Downloading the previous database file no longer works (>5MB)
simonw opened this issue · comments
Vercel has a 5MB size limit on responses. The til.db
database is now 5.1 MB thanks to the screenshots, which means it can no longer be downloaded. This dramatically slows down the builds as each build has to generate the HTML and screenshot for every page.
So I need somewhere else to keep that .db file in between runs.
A few options:
- The GitHub Actions cache. I'm worried about this though as there are no guarantees on how long that will last.
- GitHub Action artifacts. These last for 90 days. https://docs.github.com/en/actions/configuring-and-managing-workflows/persisting-workflow-data-using-artifacts
- An S3 bucket somewhere
- Another GitHub repository!
That last option is tempting but feels a bit rude - that's going to end up being an enormous .git
history. Though I guess I could flatten the history every time I store a file there...
I'm going to try doing this with artifacts first, mainly to learn how to use them.
Not sure that will work:
Note: You can only download artifacts in a workflow that were uploaded during the same workflow run.
I could also migrate the site to Google Cloud Run.
Got this working! The latest til.db
file is now stored in https://github.com/simonw/til-db - every time I push a new copy of the file there I use git commit --amend
to rewrite history followed by git push --force
- so that repo only ever contains a single commit which is the commit that added the file.
til/.github/workflows/build.yml
Lines 18 to 23 in 1e29c3f
Then later:
til/.github/workflows/build.yml
Lines 80 to 86 in 1e29c3f
I was using a slightly modified version of this solution with great joy for a while, but eventually ran into a couple of issues. The main one is that the sqlite file outgrew its britches, even without tracking its history.
I ended up using GitHub Releases instead, which has a 2GB single file limit.
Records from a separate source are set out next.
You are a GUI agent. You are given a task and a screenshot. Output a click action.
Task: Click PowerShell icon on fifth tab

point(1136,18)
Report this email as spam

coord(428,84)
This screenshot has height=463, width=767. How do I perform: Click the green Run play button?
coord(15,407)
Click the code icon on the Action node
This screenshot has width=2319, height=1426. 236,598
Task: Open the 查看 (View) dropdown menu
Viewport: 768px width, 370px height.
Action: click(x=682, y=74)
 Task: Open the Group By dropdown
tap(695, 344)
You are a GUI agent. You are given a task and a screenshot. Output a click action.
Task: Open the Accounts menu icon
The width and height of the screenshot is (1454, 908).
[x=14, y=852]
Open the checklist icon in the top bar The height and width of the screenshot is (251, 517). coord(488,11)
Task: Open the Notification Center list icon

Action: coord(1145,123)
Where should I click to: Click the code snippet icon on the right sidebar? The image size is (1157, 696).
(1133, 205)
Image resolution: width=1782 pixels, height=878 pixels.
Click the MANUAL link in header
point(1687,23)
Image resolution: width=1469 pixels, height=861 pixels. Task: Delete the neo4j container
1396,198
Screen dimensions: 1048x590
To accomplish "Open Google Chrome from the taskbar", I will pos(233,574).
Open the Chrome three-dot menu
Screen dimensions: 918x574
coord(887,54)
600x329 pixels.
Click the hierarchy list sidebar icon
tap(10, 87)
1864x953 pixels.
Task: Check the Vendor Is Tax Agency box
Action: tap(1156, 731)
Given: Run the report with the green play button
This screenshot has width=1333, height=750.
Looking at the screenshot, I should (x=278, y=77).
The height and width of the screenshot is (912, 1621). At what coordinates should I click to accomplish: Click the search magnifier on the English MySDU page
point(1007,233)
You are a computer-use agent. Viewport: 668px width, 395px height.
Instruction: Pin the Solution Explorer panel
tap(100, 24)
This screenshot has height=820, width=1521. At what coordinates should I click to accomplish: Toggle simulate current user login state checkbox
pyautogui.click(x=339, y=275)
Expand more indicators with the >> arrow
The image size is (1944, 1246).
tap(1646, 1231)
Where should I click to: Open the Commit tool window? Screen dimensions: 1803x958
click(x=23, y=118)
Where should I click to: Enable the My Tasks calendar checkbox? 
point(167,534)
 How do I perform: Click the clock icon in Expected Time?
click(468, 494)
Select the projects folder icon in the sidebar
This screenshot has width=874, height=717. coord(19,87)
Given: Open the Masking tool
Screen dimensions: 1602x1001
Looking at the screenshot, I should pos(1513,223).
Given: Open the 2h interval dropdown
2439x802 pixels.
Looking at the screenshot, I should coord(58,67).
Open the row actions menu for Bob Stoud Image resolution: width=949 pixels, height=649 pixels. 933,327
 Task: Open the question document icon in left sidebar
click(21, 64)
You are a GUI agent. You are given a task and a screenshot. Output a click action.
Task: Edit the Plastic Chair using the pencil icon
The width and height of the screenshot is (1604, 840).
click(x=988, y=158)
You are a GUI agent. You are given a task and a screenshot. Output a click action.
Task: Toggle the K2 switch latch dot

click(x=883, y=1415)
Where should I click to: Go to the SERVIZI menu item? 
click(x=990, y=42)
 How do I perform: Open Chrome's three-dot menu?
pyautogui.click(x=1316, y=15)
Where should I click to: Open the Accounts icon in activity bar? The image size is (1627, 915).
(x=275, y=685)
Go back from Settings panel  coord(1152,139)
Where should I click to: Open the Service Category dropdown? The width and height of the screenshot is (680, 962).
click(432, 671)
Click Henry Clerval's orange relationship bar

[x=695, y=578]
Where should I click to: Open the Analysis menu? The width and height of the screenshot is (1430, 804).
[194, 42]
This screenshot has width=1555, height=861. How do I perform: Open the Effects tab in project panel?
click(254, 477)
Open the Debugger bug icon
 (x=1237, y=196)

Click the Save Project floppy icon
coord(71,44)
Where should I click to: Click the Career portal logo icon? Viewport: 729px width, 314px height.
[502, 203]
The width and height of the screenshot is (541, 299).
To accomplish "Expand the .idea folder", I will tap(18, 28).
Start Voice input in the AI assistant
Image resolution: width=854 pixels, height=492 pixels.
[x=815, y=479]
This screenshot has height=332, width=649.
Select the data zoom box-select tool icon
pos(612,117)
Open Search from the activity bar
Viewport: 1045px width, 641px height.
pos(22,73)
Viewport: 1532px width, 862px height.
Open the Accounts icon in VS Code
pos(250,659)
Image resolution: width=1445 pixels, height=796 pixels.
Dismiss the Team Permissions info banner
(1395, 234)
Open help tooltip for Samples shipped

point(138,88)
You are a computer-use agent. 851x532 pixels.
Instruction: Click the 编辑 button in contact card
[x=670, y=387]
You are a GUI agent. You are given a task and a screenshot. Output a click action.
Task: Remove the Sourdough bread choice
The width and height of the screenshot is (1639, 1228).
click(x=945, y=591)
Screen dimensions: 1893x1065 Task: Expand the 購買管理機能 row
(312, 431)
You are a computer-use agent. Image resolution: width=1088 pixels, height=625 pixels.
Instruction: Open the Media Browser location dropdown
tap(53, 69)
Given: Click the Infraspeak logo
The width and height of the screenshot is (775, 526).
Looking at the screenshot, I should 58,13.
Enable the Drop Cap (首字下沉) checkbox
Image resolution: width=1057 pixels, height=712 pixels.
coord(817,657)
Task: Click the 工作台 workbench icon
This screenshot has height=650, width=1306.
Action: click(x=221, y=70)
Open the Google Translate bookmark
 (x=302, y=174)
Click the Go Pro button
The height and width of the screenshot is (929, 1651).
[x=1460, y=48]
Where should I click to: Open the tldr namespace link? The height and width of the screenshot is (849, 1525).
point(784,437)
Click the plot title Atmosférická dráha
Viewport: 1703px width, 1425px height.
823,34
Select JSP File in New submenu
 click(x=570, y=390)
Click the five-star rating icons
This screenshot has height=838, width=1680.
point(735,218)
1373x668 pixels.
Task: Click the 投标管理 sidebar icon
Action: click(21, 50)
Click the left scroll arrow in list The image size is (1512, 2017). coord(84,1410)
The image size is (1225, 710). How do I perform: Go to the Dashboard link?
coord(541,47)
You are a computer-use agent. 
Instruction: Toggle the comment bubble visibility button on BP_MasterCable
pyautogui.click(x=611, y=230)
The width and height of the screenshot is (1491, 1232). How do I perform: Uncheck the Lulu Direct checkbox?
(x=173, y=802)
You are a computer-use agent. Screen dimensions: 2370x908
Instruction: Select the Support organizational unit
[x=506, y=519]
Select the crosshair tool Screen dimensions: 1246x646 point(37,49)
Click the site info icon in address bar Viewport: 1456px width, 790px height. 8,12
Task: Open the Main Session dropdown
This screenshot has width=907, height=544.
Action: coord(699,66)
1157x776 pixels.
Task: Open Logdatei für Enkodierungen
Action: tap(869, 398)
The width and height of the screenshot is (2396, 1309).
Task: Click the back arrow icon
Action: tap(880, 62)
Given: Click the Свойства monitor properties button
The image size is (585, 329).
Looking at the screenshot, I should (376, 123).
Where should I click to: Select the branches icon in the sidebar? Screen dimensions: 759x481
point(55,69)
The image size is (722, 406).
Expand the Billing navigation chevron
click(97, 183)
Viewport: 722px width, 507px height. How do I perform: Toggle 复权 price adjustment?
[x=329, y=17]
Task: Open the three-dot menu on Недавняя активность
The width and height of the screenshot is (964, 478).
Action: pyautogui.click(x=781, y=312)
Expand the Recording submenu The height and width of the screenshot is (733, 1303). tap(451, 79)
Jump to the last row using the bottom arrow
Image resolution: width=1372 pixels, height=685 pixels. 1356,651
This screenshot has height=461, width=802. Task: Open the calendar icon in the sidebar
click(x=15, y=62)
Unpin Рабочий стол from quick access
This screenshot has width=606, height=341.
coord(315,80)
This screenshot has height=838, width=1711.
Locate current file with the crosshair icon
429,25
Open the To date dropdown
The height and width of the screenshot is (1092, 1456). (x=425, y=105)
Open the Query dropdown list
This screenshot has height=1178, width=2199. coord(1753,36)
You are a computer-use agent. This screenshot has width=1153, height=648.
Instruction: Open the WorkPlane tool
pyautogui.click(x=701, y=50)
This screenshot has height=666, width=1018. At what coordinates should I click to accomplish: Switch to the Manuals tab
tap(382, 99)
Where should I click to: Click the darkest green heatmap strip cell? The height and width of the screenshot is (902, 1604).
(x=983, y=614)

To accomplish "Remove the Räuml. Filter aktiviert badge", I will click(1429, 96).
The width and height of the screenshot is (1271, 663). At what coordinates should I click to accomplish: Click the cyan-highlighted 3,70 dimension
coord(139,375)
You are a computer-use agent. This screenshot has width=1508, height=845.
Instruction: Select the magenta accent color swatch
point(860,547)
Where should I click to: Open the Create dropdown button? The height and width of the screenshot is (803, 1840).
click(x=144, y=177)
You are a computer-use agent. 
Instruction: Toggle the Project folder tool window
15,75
See my workflow file here.
The overall architecture is now three repos: one for code, one for flat files, and one for the db. I could probably get rid of the db repo and include the sqlite file as a release in either of the other repos as well.
Cheers, and thanks for all the inspiration. Happy to take any suggestions as well.
P.S. Using a separate repo for flat files (JSON, here) yields a bit of a free, hosted NoSQL backend. I think it's a fun pattern.